** Start Quoted text **
The Mechanics of the Market Versus the Morality of the Market

[digg-reddit-me]A rough draft of a thought:

There is a substantial difference in how many people view the market today that this financial crisis has brought out into the open. Some view the market primarily in moral terms – on both the left and right. Others view the market in mechanistic terms.

You can see this in the opposition of some extremists to any type of stimulus at all – believing that the market is sacred and the government an often unnecessary evil interfering in the market. You can see this in those on the left who believe the market creates fundamentally unfair situations or fundamentlly unjust processes. You can see this in the outrage many people feel at bailing out bankers, borrowers, shareholders – or anyone. In essence, those who view the market in moral terms tend to fall in two camps:

  1. Those who see blame our current crisis on the perversion of capitalist values, as people neglected to save, were pressured by the government to make bad loans, borrowed too much, were rewarded for short-term success, etcetera. (Capitalist values here mean a combination of Max Weber’s Protestant Work Ethic – diligence, hard work, and restrained expenditure among others – and libertarian values – freedom from government interference or coercion among others.)
  2. Those who see the roots of our current crisis extending back many years and blame it on the fact that capitalist values are perversions themselves. (Some of these thinkers focus on ends; the others on means. Income inequality and pollution are important issues for those who focus on ends. Government corruption by big business is a major issues for those who focus on means. These people see capitalist values as greed, selfishness, exploitation, social Darwinisn – all of which pervert our society and individual nature.)

I’m not sure everyone – or even most people – consciously take any of these positions, and I’m sure most people have contradictory perceptions. But those on the left and the right with strong opinions seem to fall comfortably in one camp or another.
** End Quoted text **
What to work on ->
1. Determine whether each statement below agrees with the draft on market mechanics and morality. Answer yes or no for each, and quote the deciding words of the draft.
(a) The draft holds that a moral view of the market is found on both the left and the right.
(b) The draft asserts that most people consciously take one of the positions it describes.
(c) In the draft, income inequality and pollution are important issues for those who focus on means.
2. Reproduce the portion of the draft on market mechanics and morality that opens with the words containing "[digg-reddit-me]A rough draft" and closes with "in mechanistic terms.".
3. Answer each question from the draft on market mechanics and morality.
(a) What does the draft say this financial crisis has brought out into the open?
(b) Whose Protestant Work Ethic does the draft name when defining capitalist values?
(c) What does the draft call a major issue for those who focus on means?
** Start Data rows **
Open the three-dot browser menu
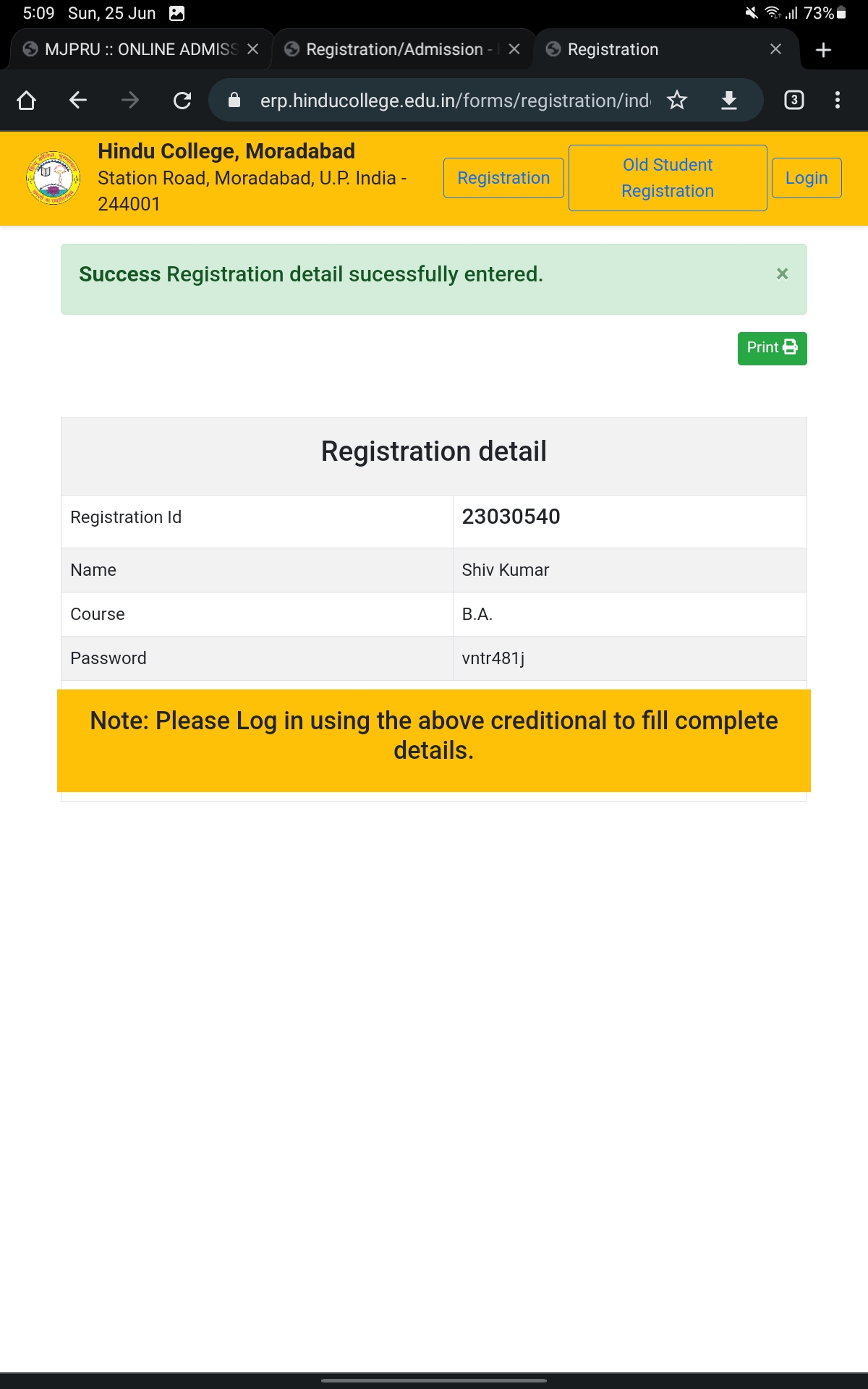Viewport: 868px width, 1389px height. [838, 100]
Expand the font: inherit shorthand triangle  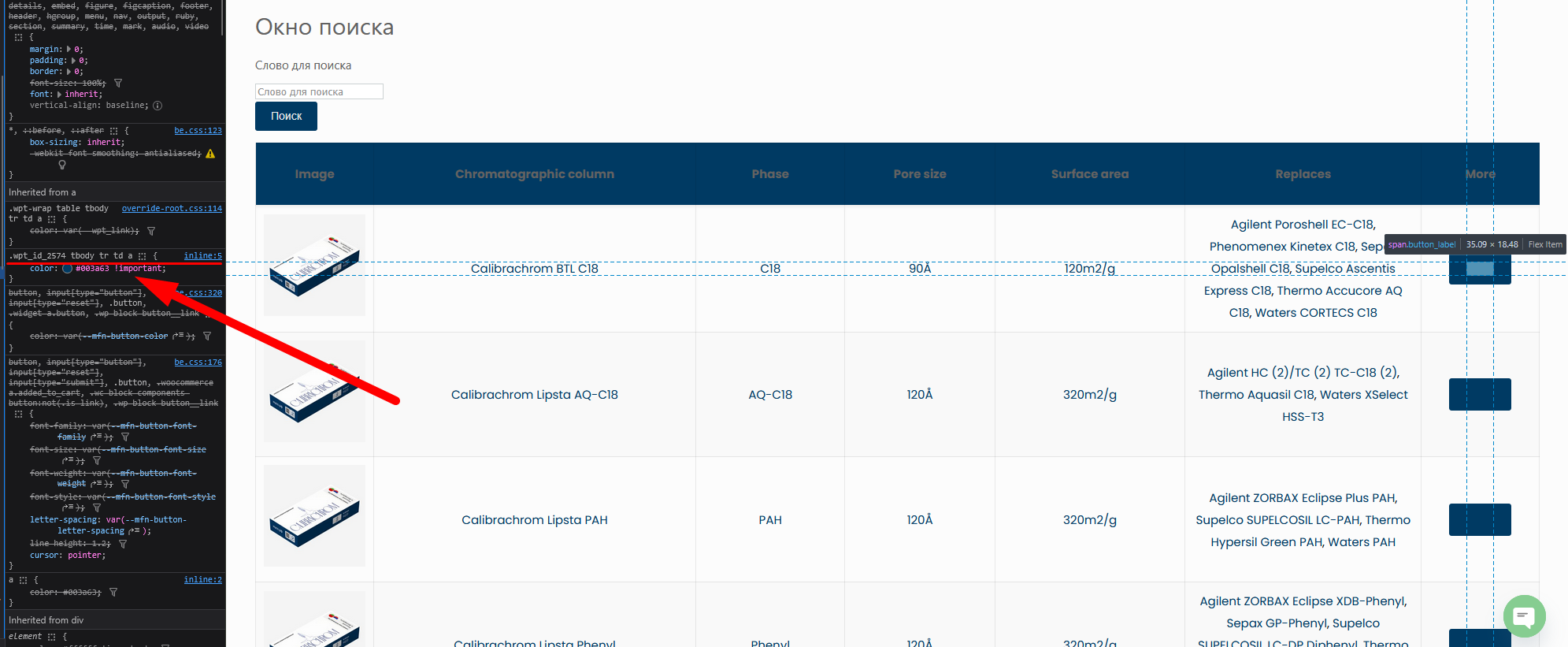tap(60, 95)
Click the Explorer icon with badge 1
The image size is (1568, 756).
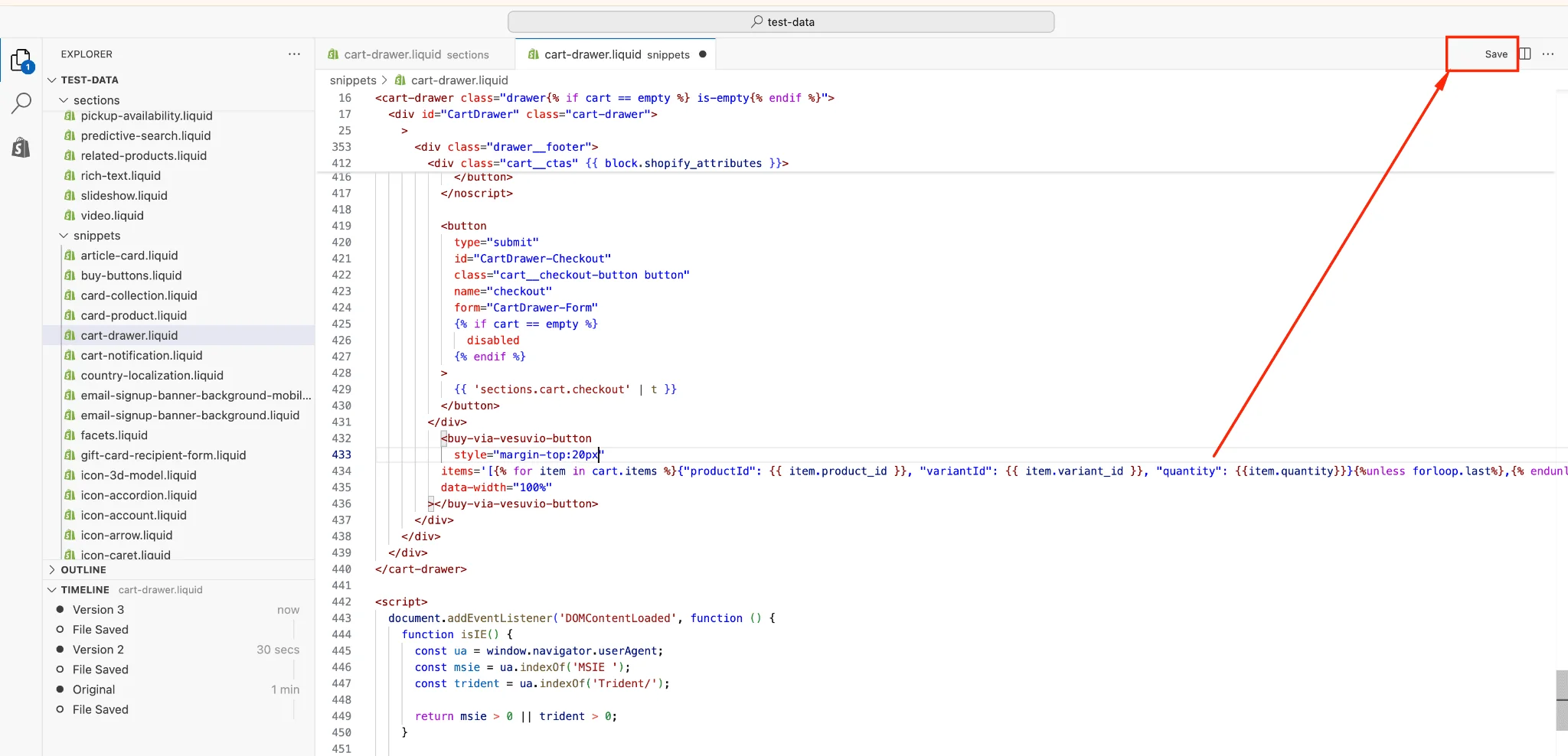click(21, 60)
** End Data rows **
** Start Data rows **
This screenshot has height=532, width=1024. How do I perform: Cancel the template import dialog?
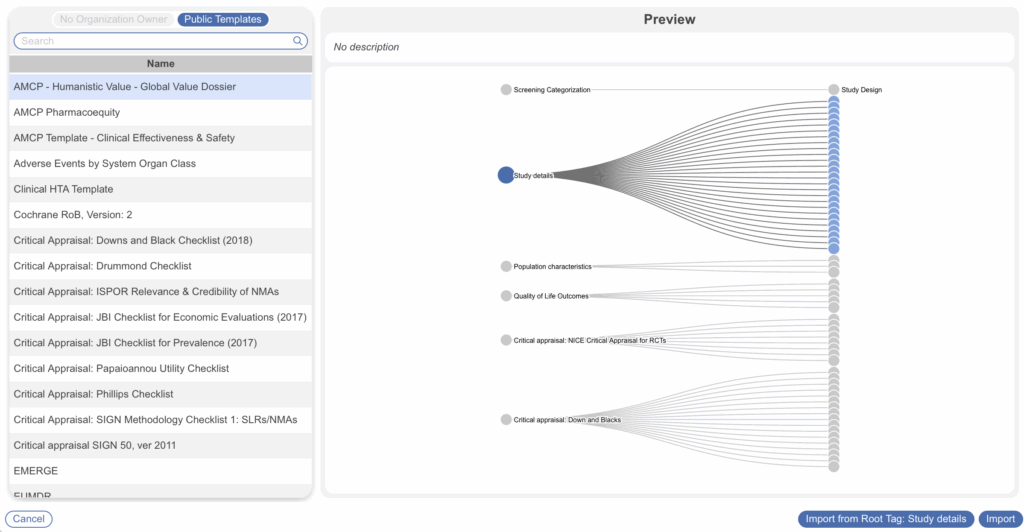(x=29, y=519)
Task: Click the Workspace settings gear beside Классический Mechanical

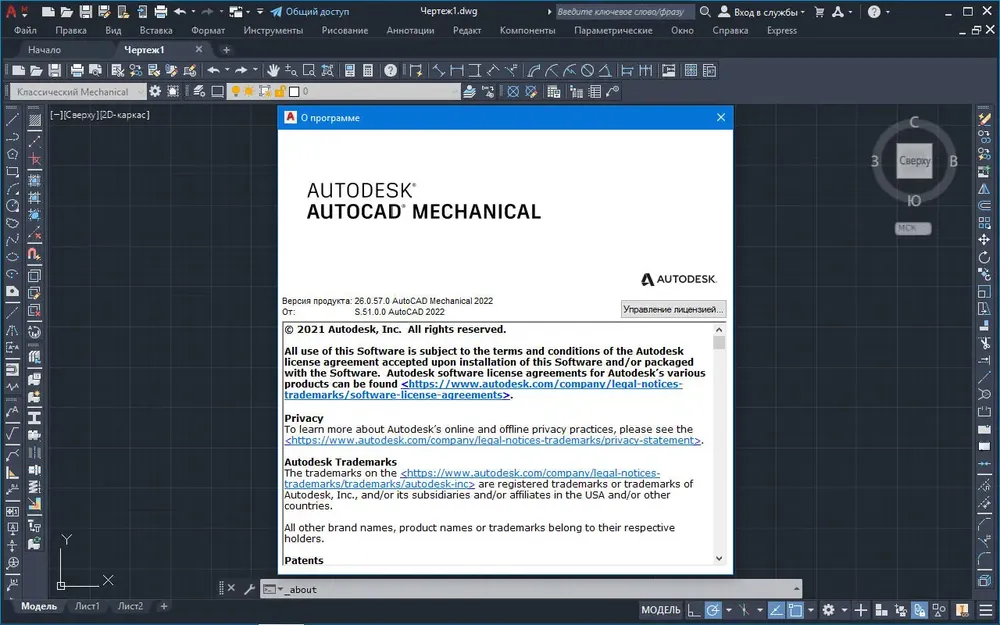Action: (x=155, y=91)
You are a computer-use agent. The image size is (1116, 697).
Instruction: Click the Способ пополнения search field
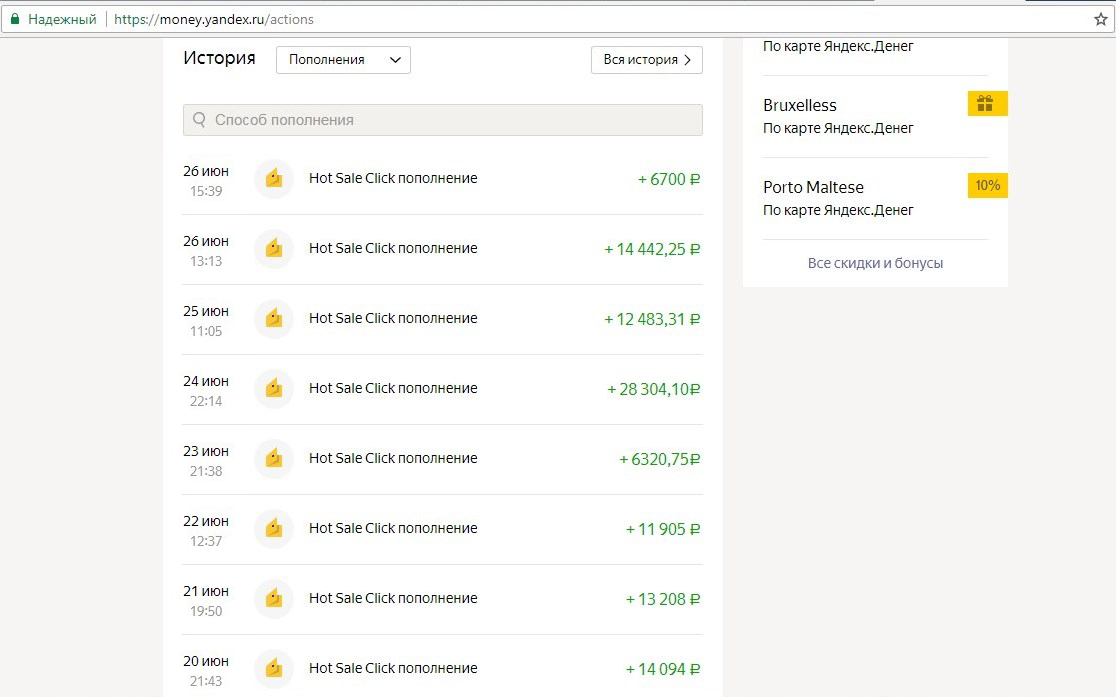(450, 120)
** End Data rows **
Full solutions ->
1.
(a) Yes: "Some view the market primarily in moral terms – on both the left and right."
(b) No: "I’m not sure everyone – or even most people – consciously take any of these positions"
(c) No: "Income inequality and pollution are important issues for those who focus on ends."

2.
[digg-reddit-me]A rough draft of a thought:

There is a substantial difference in how many people view the market today that this financial crisis has brought out into the open. Some view the market primarily in moral terms – on both the left and right. Others view the market in mechanistic terms.

3.
(a) A substantial difference in how many people view the market today.
(b) Max Weber's.
(c) Government corruption by big business.